**WHAT YOU SHOULD DO**
Select from the data all lines with the word "will".

·····

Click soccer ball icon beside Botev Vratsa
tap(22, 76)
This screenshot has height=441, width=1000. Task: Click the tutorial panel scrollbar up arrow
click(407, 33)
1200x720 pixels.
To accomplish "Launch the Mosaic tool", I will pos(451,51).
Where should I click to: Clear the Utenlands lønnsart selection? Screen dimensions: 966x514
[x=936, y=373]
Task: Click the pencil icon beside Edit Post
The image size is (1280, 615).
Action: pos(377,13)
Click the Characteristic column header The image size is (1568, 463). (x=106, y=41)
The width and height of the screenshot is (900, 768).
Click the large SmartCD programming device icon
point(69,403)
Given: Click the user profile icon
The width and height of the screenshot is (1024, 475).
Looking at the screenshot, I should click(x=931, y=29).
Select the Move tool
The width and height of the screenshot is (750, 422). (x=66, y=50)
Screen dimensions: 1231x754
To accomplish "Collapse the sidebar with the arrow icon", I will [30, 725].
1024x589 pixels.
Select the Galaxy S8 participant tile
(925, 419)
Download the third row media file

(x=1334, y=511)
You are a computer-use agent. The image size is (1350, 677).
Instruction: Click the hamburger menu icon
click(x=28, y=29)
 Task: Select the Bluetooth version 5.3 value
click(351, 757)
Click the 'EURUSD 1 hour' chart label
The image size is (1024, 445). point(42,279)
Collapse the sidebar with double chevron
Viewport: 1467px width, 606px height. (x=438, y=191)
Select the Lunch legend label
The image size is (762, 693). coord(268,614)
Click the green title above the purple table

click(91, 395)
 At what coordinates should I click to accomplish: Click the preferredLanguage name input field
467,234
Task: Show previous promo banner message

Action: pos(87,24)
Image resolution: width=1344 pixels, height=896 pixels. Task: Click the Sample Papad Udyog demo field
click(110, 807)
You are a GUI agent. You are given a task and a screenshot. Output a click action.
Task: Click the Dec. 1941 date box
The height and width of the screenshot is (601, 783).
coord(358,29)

·····

**WRITTEN ANSWER**
To accomplish "Launch the Mosaic tool", I will pos(451,51).
To accomplish "Collapse the sidebar with the arrow icon", I will [30, 725].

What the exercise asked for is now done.